__WHAT YOU ARE ASKED TO DO__
Write the next part of the study on microplastics recorded in coral skeletons, beginning immediately after its final sentence.

__SOURCE DOCUMENT__
= Beginning of Section =

The ecological impacts of microplastics (MPs) are multifaceted, posing both a physical and chemical threat to marine biota. Physically, ingestion has been documented across diverse taxa, including shellfish [8] and fish [9]. Chemically, MPs act as vectors for contaminants; their inherent physicochemical properties (e.g., size, functional groups) and ambient environmental conditions (e.g., temperature, salinity) govern the sorption of external hazardous pollutants. Simultaneously, they can leach their own intrinsic toxic additives [10]. This synergistic effect, combining the particle with adsorbed or leached toxins, exacerbates toxicity to marine organisms, from primary producers like phytoplankton to higher-level organisms [12]. This process facilitates the trophic transfer of contaminants from prey to predator, bioaccumulating up the food web and ultimately threatening the safety of seafood consumed by humans [13]. The comprehensive impacts of these stressors on complex and sensitive coral reef ecosystems, in particular, are now a subject of increasing scientific scrutiny [11].

Recent research has confirmed that MPs pose a direct threat to coral physiology. Experimental studies demonstrate that MP exposure can reduce growth rates, cause tissue necrosis, and weaken polyp activity [14,15]. Furthermore, chemical leachates from specific polymers have been shown to disrupt the critical settlement processes of coral larvae [18]. Field studies from diverse locations, including the Mediterranean and the Gulf of Thailand, have detected high concentrations of MPs in reef habitats, even within protected areas [16,17]. These findings confirm that MPs are found in coral mucus, tissue, and skeletons, suggesting that reefs may act as ‘biological sinks’ for these contaminants [16].

While the contamination of coral matrices by MPs is established, the understanding of how these stressors are chronologically archived within the annual skeletal growth bands remains severely limited. Consequently, very little is known about whether coral skeletons can be utilized as high-resolution archives to record historical trends in plastic pollution, analogous to their use in paleoclimatology. This knowledge gap is particularly critical in regions like Indonesia, where historical pollution data is scarce, yet anthropogenic pressures are intensifying.

To address this knowledge gap, this study investigates the relationship between coral growth dynamics and microplastic contamination in the coastal waters of Central Tapanuli. Specifically, this research aims to: (1) reconstruct the temporal trends of microplastic abundance embedded within coral cores from 2015 to 2024; (2) identify the polymer composition of these archived particles; and (3) assess the relationship between microplastic accumulation in corals and local anthropogenic drivers.

Materials and methods

The research was conducted in the coastal waters of Central Tapanuli Regency, North Sumatra, Indonesia, during the dry season (June - August 2025) to ensure stable oceanographic conditions and optimal underwater visibility.

A purposive sampling design was employed. Two coral reef sites, Karang Island and Ungge Island (Figure 1), were selected to represent a clear gradient of anthropogenic influence, with Karang Island being closer to denser coastal settlements and shipping lanes. At each island, 2 distinct coring stations (Karang: 1PK2, 4PK1; Ungge: 3PU1, 5PU) were established, for a total of four sampling stations. At each station, one core was retrieved from a massive Porites sp. colony at an average water depth of 2 m using a pneumatic drill, yielding four independent coral cores (biological replicates). Immediately upon retrieval, cores were rinsed with pre-filtered deionized (DI) water to remove surface contaminants, and the precise growth direction was marked [19].

= End of Section =

__PROVIDED MATERIAL__
= Beginning of Section =

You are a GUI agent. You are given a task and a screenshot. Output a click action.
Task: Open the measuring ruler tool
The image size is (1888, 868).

= End of Section =
= Beginning of Section =

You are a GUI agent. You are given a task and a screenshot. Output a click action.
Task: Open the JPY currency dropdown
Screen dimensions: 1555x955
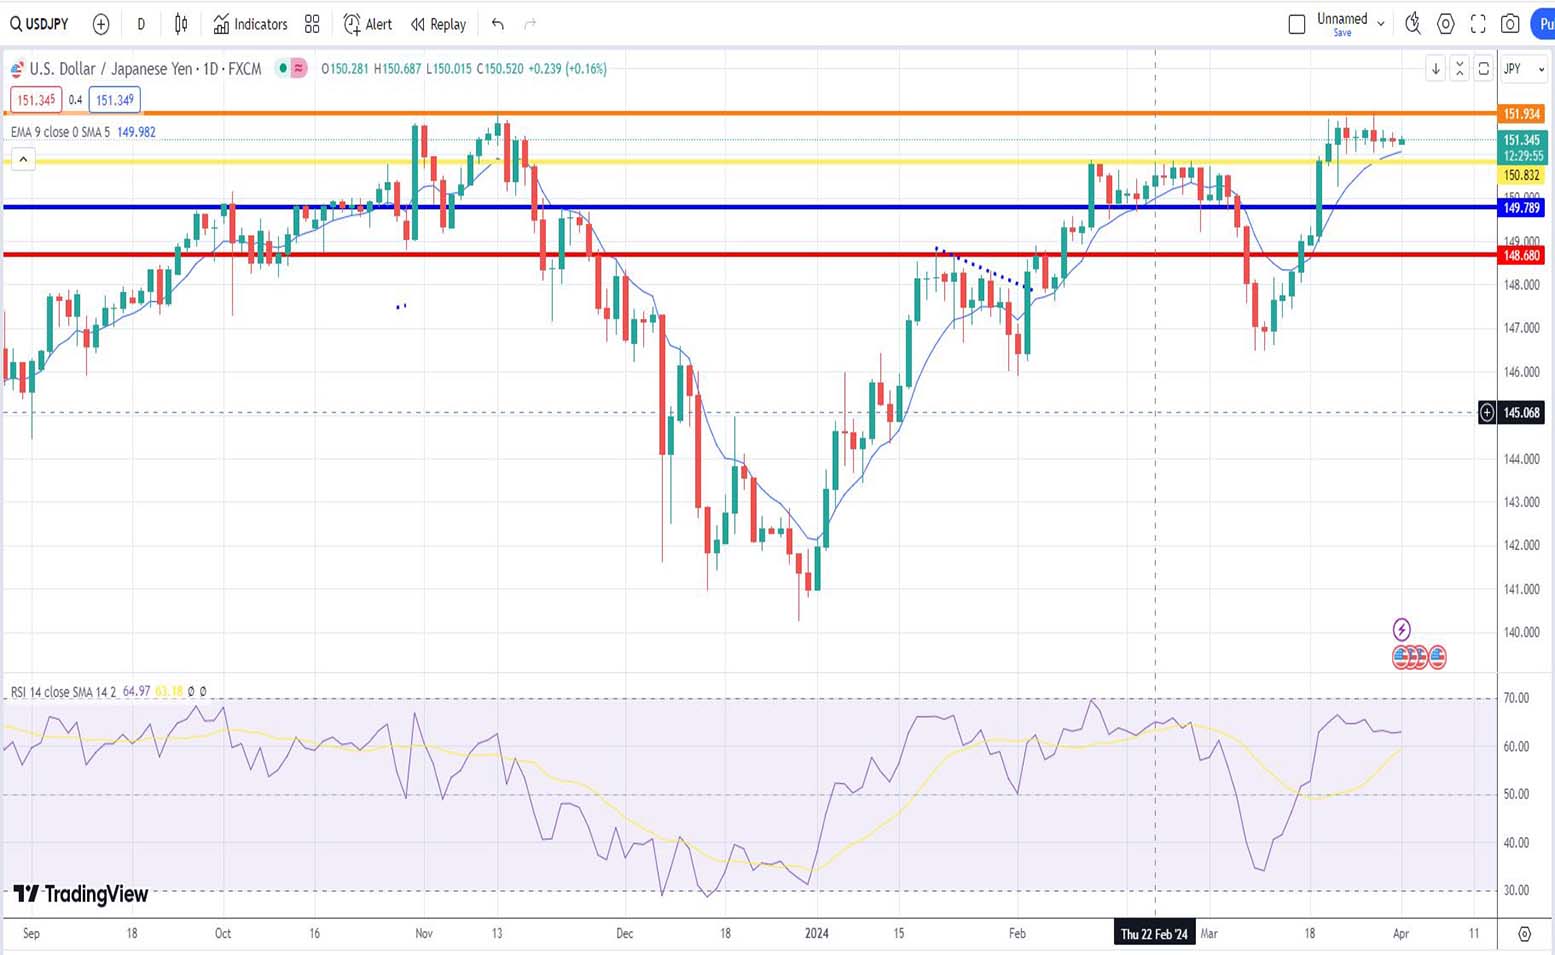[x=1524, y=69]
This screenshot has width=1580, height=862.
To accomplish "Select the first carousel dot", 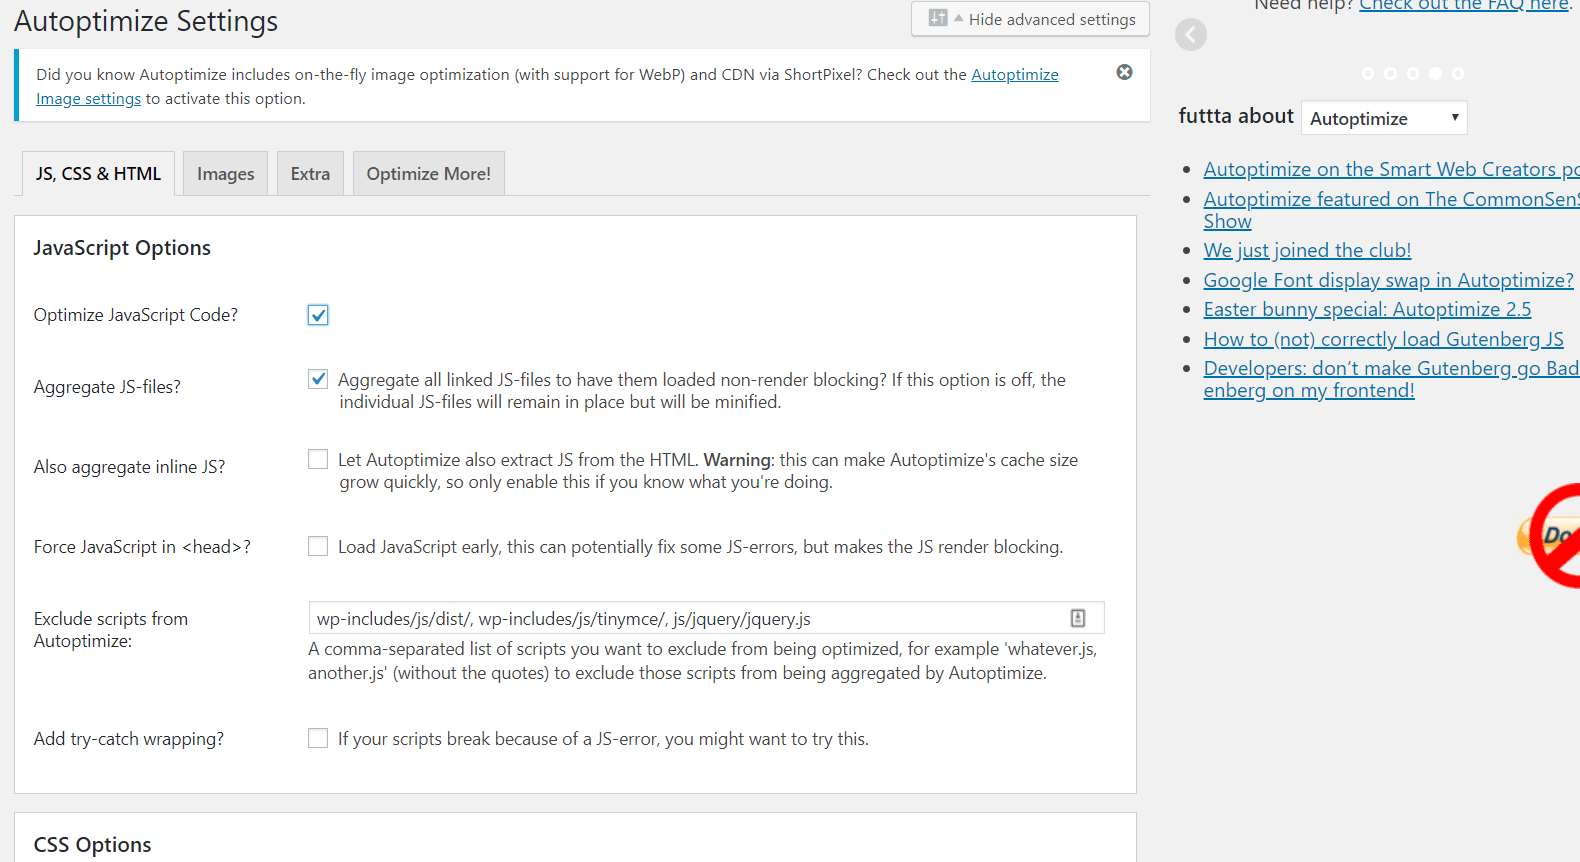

= End of Section =
= Beginning of Section =

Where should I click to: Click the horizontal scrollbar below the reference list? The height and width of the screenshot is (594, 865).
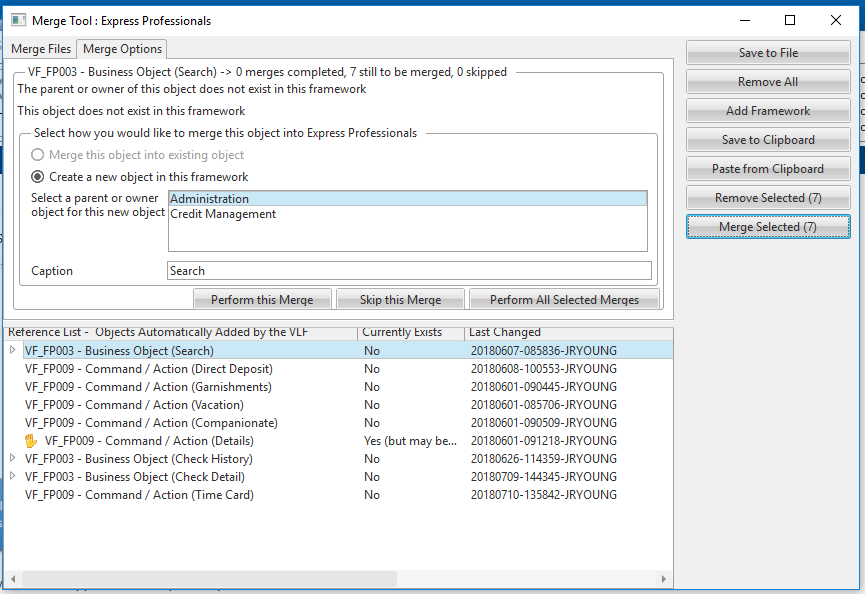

= End of Section =

__ANSWER SPACE__
In the laboratory, all four cores were vertically sectioned into 3 mm slices and X-radiographed to visualize annual high and low-density growth bands. These bands were used to establish an annual chronology and measure annual growth rates (mm yr⁻¹). Based on the retrieved core lengths and clear banding, the established chronology for Karang Island (stations 1PK2, 4PK1) covered the period 2015 - 2024, while the chronology for Ungge Island (stations 3PU1, 5PU) covered 2019 - 2024. For microplastic analysis, a subsample of approximately 2 g of coral skeleton was precisely extracted from each identified annual growth band from each of the four cores.

Microplastics were isolated from the carbonate matrix via chemical digestion. Each 2 g subsample was placed in a sealed glass beaker, and hydrochloric acid (HCl, 10% v/v) was added until the carbonate skeleton fully dissolved. Density separation was then performed using a saturated NaCl solution (approx. 1.2 g cm⁻³) to concentrate low-density particles.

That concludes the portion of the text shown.